**Consegna 1:** Ricopia dal testo sulla formazione professionale la parte che si apre con le parole contenenti "IL FATTO- La" e si chiude con "della direttiva 2003/88.".
**Consegna 2:** Riscrivi in forma più breve il paragrafo del testo sulla formazione professionale che inizia con «IL FATTO- La Corte d'appello di Iasi», conservandone i fatti principali.

------ Testo di partenza ------

La formazione professionale imposta dal datore rientra nell’orario di lavoro
Con la Sentenza emessa il 28 ottobre 2021 nella causa C909/19, la Corte di Giustizia dell’Unione Europea (CGUE) ha affermato che il tempo impiegato per la formazione professionale effettuata su richiesta del datore di lavoro al di fuori del luogo e dell’orario di lavoro abituali deve essere comunque qualificato come orario di lavoro.
IL FATTO- La Corte d’appello di Iasi (Romania) ha operato un rinvio pregiudiziale alla Corte di Giustizia dell’Unione Europea in relazione al caso di un lavoratore che aveva svolto un periodo di formazione obbligatoria al di fuori dell’orario di lavoro e in luogo diverso rispetto a quello abituale. In particolare, la domanda del giudice del rinvio riguardava la necessità di qualificare il tempo consacrato alla formazione professionale come orario di lavoro oppure come periodo di riposo ai sensi dell’articolo 2 della direttiva 2003/88.

------ Dati forniti ------

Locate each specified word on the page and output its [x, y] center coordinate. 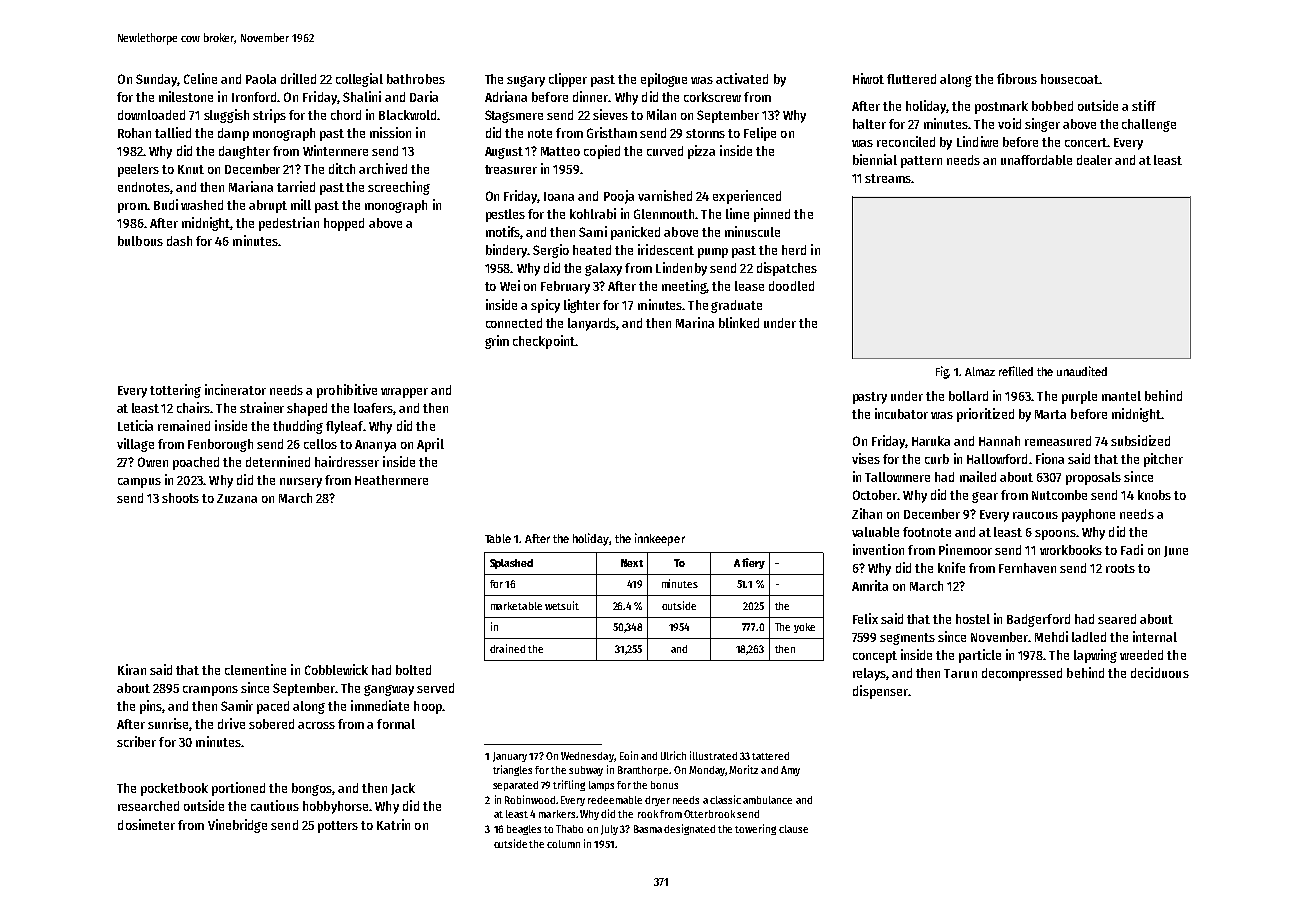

------

**Soluzione 1:**
IL FATTO- La Corte d’appello di Iasi (Romania) ha operato un rinvio pregiudiziale alla Corte di Giustizia dell’Unione Europea in relazione al caso di un lavoratore che aveva svolto un periodo di formazione obbligatoria al di fuori dell’orario di lavoro e in luogo diverso rispetto a quello abituale. In particolare, la domanda del giudice del rinvio riguardava la necessità di qualificare il tempo consacrato alla formazione professionale come orario di lavoro oppure come periodo di riposo ai sensi dell’articolo 2 della direttiva 2003/88.

**Soluzione 2:** La Corte d'appello di Iasi (Romania) ha sottoposto un rinvio pregiudiziale alla Corte di Giustizia dell'Unione Europea. Il caso riguardava un lavoratore che aveva svolto una formazione obbligatoria fuori dall'orario e dal luogo di lavoro abituali. Il giudice chiedeva se quel tempo andasse qualificato come orario di lavoro o come periodo di riposo ai sensi dell'articolo 2 della direttiva 2003/88.